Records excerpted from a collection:
****************

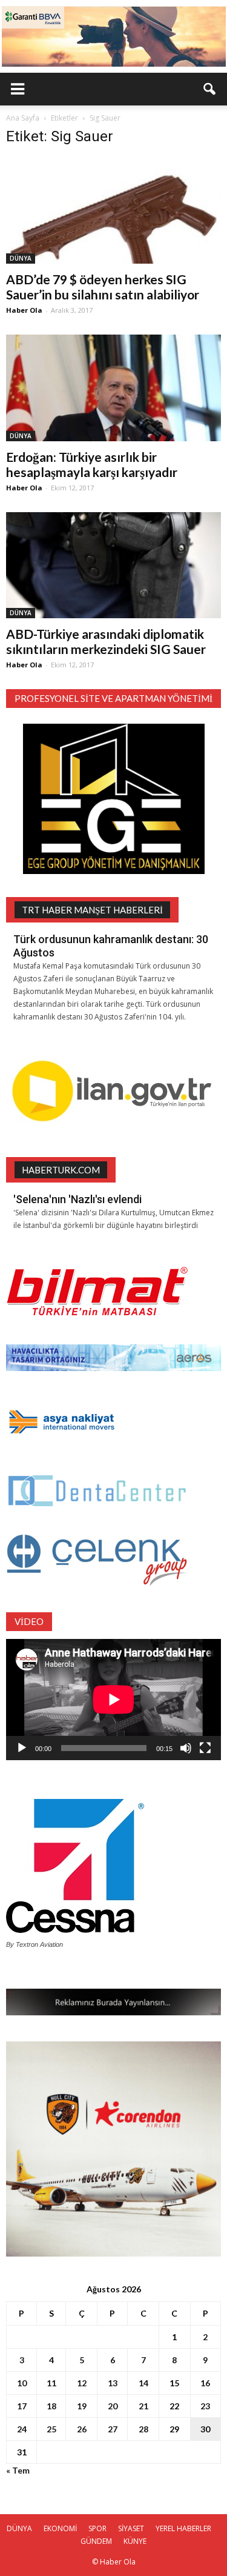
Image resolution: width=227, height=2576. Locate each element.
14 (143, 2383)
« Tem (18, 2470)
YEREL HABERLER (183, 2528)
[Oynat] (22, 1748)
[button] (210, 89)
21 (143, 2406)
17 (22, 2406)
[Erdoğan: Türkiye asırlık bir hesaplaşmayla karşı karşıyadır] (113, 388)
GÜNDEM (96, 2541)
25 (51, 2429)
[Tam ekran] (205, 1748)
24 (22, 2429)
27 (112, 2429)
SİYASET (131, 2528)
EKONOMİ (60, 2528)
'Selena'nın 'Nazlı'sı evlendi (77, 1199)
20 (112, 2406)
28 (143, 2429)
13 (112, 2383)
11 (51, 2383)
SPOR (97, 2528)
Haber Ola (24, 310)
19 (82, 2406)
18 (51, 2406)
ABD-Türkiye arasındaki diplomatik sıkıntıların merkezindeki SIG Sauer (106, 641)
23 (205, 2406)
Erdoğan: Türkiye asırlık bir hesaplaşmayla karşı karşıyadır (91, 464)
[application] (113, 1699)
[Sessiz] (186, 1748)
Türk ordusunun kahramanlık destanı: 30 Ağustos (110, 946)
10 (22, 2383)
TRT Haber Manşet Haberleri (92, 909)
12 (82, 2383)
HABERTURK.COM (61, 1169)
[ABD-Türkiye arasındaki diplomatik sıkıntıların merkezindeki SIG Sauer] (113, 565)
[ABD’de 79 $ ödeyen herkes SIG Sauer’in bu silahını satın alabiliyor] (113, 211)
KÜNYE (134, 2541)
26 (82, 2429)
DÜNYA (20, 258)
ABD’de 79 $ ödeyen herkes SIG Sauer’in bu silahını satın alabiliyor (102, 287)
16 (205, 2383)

****************

Problem details: Write out every line above exactly as it is, leaving out the pictures.

Finished exercise:
Image resolution: width=227, height=2576. Locate each element.
14 (143, 2383)
« Tem (18, 2470)
YEREL HABERLER (183, 2528)
[Oynat] (22, 1748)
[button] (210, 89)
21 (143, 2406)
17 (22, 2406)
[Erdoğan: Türkiye asırlık bir hesaplaşmayla karşı karşıyadır] (113, 388)
GÜNDEM (96, 2541)
25 (51, 2429)
[Tam ekran] (205, 1748)
24 (22, 2429)
27 (112, 2429)
SİYASET (131, 2528)
EKONOMİ (60, 2528)
'Selena'nın 'Nazlı'sı evlendi (77, 1199)
20 (112, 2406)
28 (143, 2429)
13 (112, 2383)
11 (51, 2383)
SPOR (97, 2528)
Haber Ola (24, 310)
19 (82, 2406)
18 (51, 2406)
ABD-Türkiye arasındaki diplomatik sıkıntıların merkezindeki SIG Sauer (106, 641)
23 (205, 2406)
Erdoğan: Türkiye asırlık bir hesaplaşmayla karşı karşıyadır (91, 464)
[application] (113, 1699)
[Sessiz] (186, 1748)
Türk ordusunun kahramanlık destanı: 30 Ağustos (110, 946)
10 (22, 2383)
TRT Haber Manşet Haberleri (92, 909)
12 (82, 2383)
HABERTURK.COM (61, 1169)
[ABD-Türkiye arasındaki diplomatik sıkıntıların merkezindeki SIG Sauer] (113, 565)
[ABD’de 79 $ ödeyen herkes SIG Sauer’in bu silahını satın alabiliyor] (113, 211)
KÜNYE (134, 2541)
26 (82, 2429)
DÜNYA (20, 258)
ABD’de 79 $ ödeyen herkes SIG Sauer’in bu silahını satın alabiliyor (102, 287)
16 (205, 2383)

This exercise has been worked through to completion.